The only thing I could figure as a strategy for Black is that if White neglects the center on his first move, then Black should play something like (+0.25, +0.25), i.e., establish a Pawn tangent to the center (or just close enough to it), but not centered over it. This will make it impossible for either side to ever occupy the exact center. Now, White can no longer exploit (0,0), and it looks like Black will eventually win.

So, White has to go for the center immediately to win.

Or does he?

So the solution (assuming there is no hidden flaw) gives a strategy by which the first player can force a win. The question you are asking, is whether it is necessary, i.e., if the first player fails to follow this strategy, can the second player force a win? The only possible sort of move that might save the second player is the one you describe, essentially. (It doesn't have to be tangent to the centre, just anywhere that interferes with placing a pawn at the centre.) But does it?

The answer given looks correct to me (I am always anxiously searching for the hidden flaw, though) - the question you are asking is whether it is the only strategy that forces a win. Is that correct?

No solid question ... I'm just speculating.

A simple case:

If the situation is such that 16 (4 x 4) pawns can fit on a certain board before it’s full, but no more, we have an even number, and Black will inevitably place the last one. If only nine (3 x 3) Pawns can fit, we have an odd number and White will win.

If the 4 x 4 array is a tight one, with the outer Pawns hanging just short of oblivion, then if White grabs the center, he creates a situation where only nine Pawns (3 x 3 array) will fit.

If, instead the 4 x 4 array left a sizeable margin around the edges, then White’s occupy-the-center strategy might force a 5 x 5, 25 Pawn array, but in this case, he still wins. So, establishing a center does seem to create an odd number of positions.

If we accept their argument, it means that, in a finite plane (like our chessboard), there are an odd number of points. Every (x,y), it's (-x,-y) counter point, and (0,0). But we just showed that we can render the number of points even by making the occupation of (0,0) impossible. I guess that, given that the Pawn bases have area greater than zero, we aren't really talking about points at all, but rather PPPs (possible Pawn positions).


Does an infinite plane have an odd number of points -- i.e., all the pairs plus (0, 0)?
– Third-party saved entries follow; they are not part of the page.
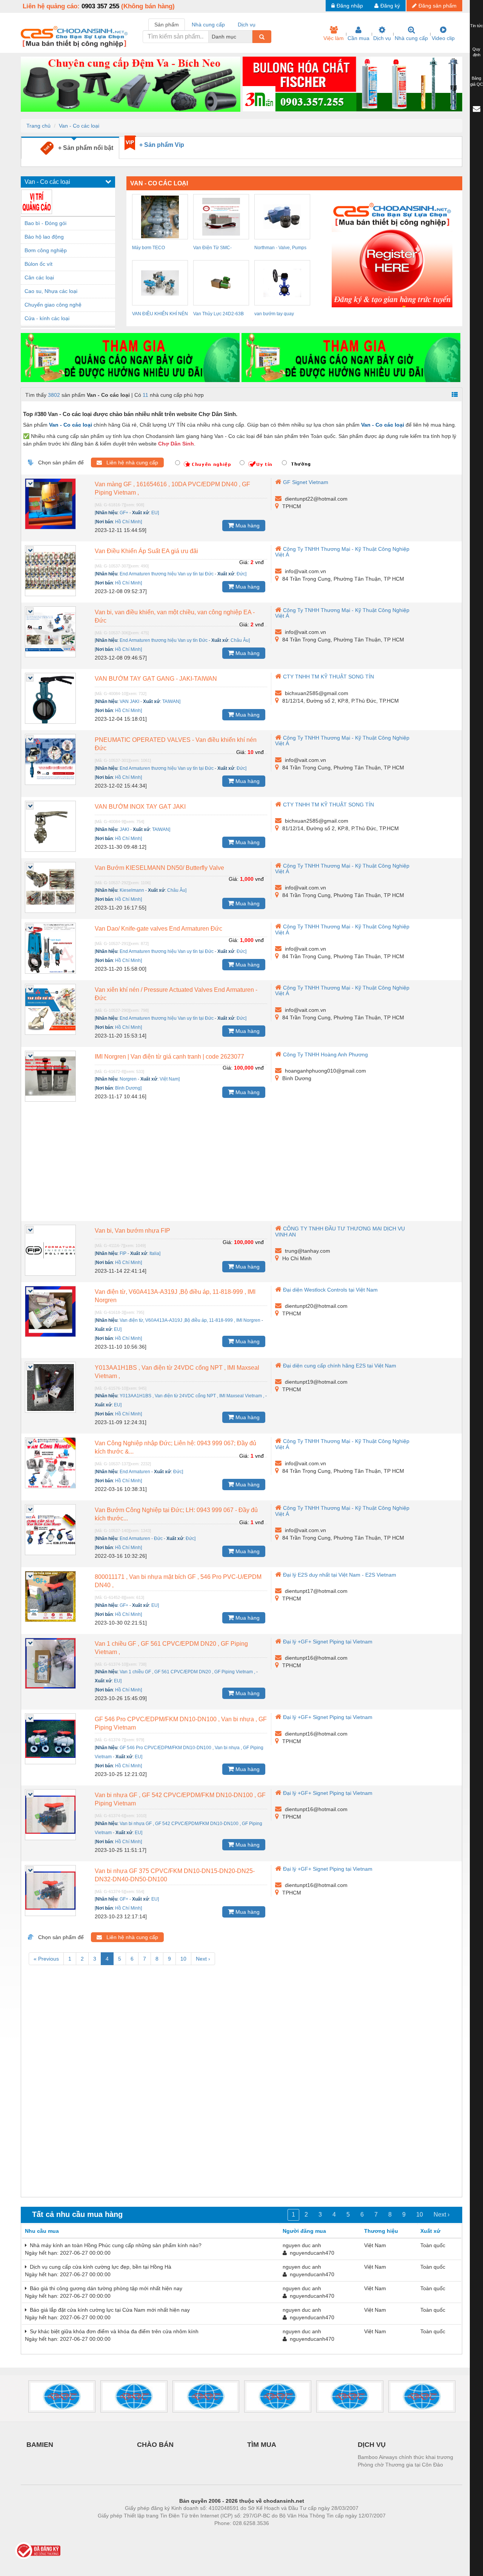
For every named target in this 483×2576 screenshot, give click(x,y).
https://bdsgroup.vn (232, 2534)
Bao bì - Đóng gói (45, 223)
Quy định (476, 52)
I'd think that on an infinite plane, the edge conditions don’t exist, so the odd/even business doesn't enter.

Headache!

No solid question ... I'm just speculating.

A simple case:

If the situation is such that 16 (4 x 4) pawns can fit on a certain board before it’s full, but no more, we have an even number, and Black will inevitably place the last one. If only nine (3 x 3) Pawns can fit, we have an odd number and White will win.

I'd say that's the case if there are constraints on where you can place the pawns. (For example, the pawns must be placed in the centre of the square.) In the 4x4 case, placement of a pawn not on one of the 16 designated points, means that 16 will no longer fit.

Do you accept their solution?Their solution is the same as the one I described in post#5

An infinite playing board isn't really relevant, sine the game would never end--no winner. :)

Their solution is the same as the one I described in post#5

Agreed.


An infinite playing board isn't really relevant, sine the game would never end--no winner. :)

There's a thread like that in this forum!

Actually, not every checkmate takes place on a board edge, so you could have a finite game of chess on a board with no limits. It probably wouldn't be easy, though!

Horowitz and Rothenberg do present one chess problem that has the potential for infinite extension. I'll try to find that one for you.

That was easier than I thought. Check Problem #5 on this page.

http://www.theproblemist.org/what-are-chess-problems/27-fairies

Despite the site title, it is in fact an orthodox chess problem, but with a twist.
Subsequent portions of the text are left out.